▶ [What you need to do]:
Print the line that has "New In (162, 272)" in it, then every remaining line of the data, exactly and without anything extra.

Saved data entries
::::::::::

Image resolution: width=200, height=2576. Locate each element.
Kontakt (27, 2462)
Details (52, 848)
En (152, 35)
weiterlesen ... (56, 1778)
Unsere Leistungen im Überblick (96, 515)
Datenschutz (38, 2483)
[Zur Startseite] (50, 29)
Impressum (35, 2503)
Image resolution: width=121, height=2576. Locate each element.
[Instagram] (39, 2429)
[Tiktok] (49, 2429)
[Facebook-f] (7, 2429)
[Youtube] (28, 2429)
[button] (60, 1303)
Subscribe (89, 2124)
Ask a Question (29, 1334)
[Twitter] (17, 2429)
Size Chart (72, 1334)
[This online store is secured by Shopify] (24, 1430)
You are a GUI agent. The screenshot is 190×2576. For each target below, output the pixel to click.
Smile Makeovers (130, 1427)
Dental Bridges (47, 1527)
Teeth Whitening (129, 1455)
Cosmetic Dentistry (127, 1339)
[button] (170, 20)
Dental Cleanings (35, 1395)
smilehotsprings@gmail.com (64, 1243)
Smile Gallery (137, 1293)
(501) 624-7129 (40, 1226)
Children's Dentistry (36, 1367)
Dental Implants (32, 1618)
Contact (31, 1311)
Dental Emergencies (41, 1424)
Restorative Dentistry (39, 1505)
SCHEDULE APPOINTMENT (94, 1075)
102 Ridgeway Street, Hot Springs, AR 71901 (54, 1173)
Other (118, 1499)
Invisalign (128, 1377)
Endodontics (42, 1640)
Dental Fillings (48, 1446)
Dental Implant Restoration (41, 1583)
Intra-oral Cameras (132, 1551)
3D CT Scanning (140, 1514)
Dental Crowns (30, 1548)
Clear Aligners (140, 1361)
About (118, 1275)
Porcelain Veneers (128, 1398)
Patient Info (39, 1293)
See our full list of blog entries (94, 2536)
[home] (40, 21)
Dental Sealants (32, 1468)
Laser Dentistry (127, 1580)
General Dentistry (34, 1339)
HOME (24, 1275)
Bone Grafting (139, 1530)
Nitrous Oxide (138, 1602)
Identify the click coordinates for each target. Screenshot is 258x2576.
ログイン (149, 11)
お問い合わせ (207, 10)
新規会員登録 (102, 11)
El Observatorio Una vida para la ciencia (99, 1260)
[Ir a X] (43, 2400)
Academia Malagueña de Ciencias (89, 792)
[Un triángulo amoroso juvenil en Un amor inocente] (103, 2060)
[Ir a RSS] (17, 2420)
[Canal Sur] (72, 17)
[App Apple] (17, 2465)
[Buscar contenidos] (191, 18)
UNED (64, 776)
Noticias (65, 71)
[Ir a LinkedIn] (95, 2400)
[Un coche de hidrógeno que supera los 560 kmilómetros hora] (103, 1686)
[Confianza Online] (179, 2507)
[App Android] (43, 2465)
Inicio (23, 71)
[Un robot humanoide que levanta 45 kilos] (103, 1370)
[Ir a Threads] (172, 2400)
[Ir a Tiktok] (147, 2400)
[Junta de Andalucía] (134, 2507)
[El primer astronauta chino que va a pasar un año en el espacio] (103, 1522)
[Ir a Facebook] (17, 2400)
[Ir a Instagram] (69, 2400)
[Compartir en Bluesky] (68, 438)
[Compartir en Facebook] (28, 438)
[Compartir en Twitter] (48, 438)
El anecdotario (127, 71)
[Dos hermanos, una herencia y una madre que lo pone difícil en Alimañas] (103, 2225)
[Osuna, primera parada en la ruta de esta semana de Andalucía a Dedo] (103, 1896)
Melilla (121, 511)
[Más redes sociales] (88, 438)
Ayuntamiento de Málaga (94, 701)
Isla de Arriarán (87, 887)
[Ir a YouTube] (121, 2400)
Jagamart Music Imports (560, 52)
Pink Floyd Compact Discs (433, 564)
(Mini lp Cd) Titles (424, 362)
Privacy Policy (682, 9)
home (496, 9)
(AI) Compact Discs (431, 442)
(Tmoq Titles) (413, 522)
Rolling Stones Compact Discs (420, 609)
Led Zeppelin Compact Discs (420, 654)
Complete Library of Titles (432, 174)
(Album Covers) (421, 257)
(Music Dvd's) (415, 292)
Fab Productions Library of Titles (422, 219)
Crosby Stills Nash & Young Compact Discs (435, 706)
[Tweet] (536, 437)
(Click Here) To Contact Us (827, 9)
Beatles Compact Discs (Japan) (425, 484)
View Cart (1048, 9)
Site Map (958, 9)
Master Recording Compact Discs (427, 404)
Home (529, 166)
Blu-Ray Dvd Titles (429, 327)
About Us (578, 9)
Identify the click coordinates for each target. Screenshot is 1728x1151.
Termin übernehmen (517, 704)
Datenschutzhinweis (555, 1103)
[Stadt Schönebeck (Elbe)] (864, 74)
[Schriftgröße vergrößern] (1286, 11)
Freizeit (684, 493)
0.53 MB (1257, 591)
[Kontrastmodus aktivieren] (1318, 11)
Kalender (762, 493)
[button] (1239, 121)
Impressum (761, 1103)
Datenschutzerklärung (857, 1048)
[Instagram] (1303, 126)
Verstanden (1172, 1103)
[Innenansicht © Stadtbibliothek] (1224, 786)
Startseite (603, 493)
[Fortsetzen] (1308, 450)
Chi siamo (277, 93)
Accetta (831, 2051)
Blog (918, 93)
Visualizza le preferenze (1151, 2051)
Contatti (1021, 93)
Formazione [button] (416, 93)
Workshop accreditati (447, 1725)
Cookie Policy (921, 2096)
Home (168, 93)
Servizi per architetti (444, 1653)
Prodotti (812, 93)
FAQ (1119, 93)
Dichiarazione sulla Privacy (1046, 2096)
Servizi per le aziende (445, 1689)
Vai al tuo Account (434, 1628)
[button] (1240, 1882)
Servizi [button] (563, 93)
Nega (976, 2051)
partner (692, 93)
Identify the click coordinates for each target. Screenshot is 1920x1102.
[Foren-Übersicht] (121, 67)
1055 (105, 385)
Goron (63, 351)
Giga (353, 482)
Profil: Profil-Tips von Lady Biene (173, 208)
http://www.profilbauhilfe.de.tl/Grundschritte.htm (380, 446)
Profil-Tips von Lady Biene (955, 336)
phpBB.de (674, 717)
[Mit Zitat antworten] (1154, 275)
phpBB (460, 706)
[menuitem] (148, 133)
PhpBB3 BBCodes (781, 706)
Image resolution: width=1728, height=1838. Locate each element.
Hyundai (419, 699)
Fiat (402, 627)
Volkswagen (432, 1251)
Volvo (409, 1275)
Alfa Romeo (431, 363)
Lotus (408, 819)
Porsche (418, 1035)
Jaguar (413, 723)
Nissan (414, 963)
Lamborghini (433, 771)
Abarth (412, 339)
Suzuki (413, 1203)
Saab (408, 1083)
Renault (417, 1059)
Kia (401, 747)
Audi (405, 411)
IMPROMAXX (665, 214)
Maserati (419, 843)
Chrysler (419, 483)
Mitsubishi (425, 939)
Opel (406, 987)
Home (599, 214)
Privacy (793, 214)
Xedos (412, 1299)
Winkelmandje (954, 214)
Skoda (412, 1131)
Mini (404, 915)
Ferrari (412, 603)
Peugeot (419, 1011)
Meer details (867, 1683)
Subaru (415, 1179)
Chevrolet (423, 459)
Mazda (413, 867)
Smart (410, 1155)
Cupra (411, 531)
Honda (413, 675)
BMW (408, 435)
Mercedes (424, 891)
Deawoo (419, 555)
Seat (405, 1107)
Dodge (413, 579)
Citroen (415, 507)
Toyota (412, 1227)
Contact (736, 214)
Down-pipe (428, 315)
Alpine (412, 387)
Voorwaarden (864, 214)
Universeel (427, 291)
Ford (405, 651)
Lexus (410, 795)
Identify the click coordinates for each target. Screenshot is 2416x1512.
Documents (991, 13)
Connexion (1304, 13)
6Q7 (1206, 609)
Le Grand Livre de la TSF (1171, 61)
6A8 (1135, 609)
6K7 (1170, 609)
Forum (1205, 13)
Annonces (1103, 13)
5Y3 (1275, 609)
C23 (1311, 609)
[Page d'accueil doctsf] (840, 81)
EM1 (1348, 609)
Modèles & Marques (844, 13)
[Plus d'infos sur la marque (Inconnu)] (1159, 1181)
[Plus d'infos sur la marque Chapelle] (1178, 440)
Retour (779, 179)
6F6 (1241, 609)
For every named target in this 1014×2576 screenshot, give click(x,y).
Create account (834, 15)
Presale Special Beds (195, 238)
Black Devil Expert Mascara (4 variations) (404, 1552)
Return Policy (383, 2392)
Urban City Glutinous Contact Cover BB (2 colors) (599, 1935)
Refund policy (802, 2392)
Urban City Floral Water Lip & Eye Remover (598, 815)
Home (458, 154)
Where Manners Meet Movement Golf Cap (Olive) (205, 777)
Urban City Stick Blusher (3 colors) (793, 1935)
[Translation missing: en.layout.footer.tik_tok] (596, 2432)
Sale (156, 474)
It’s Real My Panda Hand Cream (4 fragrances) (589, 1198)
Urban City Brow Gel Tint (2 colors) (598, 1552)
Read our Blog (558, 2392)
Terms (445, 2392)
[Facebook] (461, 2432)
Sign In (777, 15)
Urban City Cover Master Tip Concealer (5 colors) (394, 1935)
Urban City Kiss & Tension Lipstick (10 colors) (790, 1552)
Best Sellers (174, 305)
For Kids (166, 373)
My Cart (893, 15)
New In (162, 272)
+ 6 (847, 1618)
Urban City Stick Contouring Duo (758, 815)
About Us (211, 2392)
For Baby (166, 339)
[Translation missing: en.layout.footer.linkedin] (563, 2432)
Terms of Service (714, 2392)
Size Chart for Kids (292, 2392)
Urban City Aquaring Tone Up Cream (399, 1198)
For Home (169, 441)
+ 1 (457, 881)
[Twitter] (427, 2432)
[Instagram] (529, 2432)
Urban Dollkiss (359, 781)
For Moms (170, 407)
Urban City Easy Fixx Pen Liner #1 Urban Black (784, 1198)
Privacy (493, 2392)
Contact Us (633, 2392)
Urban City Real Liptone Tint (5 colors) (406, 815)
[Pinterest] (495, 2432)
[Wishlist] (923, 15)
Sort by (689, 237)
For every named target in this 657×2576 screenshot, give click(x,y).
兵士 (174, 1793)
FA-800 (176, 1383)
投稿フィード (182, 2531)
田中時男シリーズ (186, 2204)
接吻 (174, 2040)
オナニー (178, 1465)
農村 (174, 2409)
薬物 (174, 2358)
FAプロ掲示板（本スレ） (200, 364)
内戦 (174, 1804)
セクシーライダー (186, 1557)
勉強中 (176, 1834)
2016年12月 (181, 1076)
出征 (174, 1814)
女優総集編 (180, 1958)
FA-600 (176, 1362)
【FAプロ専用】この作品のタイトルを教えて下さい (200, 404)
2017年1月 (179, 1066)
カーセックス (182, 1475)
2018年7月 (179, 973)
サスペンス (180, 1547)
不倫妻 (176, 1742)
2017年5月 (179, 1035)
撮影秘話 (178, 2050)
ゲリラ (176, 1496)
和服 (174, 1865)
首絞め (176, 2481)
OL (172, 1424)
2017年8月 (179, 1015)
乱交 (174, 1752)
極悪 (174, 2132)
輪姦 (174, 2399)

::::::::::

▶ [Exercise solution]:
New In (162, 272)
+ 6 (847, 1618)
Urban City Stick Contouring Duo (758, 815)
About Us (211, 2392)
For Baby (166, 339)
[Translation missing: en.layout.footer.linkedin] (563, 2432)
Terms of Service (714, 2392)
Size Chart for Kids (292, 2392)
Urban City Aquaring Tone Up Cream (399, 1198)
For Home (169, 441)
+ 1 (457, 881)
[Twitter] (427, 2432)
[Instagram] (529, 2432)
Urban Dollkiss (359, 781)
For Moms (170, 407)
Urban City Easy Fixx Pen Liner #1 Urban Black (784, 1198)
Privacy (493, 2392)
Contact Us (633, 2392)
Urban City Real Liptone Tint (5 colors) (406, 815)
[Pinterest] (495, 2432)
[Wishlist] (923, 15)
Sort by (689, 237)
For every named target in this 657×2576 screenshot, give click(x,y).
兵士 (174, 1793)
FA-800 (176, 1383)
投稿フィード (182, 2531)
田中時男シリーズ (186, 2204)
接吻 (174, 2040)
オナニー (178, 1465)
農村 (174, 2409)
薬物 (174, 2358)
FAプロ掲示板（本スレ） (200, 364)
内戦 (174, 1804)
セクシーライダー (186, 1557)
勉強中 (176, 1834)
2016年12月 (181, 1076)
出征 (174, 1814)
女優総集編 (180, 1958)
FA-600 (176, 1362)
【FAプロ専用】この作品のタイトルを教えて下さい (200, 404)
2017年1月 (179, 1066)
カーセックス (182, 1475)
2018年7月 (179, 973)
サスペンス (180, 1547)
不倫妻 (176, 1742)
2017年5月 (179, 1035)
撮影秘話 (178, 2050)
ゲリラ (176, 1496)
和服 (174, 1865)
首絞め (176, 2481)
OL (172, 1424)
2017年8月 (179, 1015)
乱交 (174, 1752)
極悪 (174, 2132)
輪姦 (174, 2399)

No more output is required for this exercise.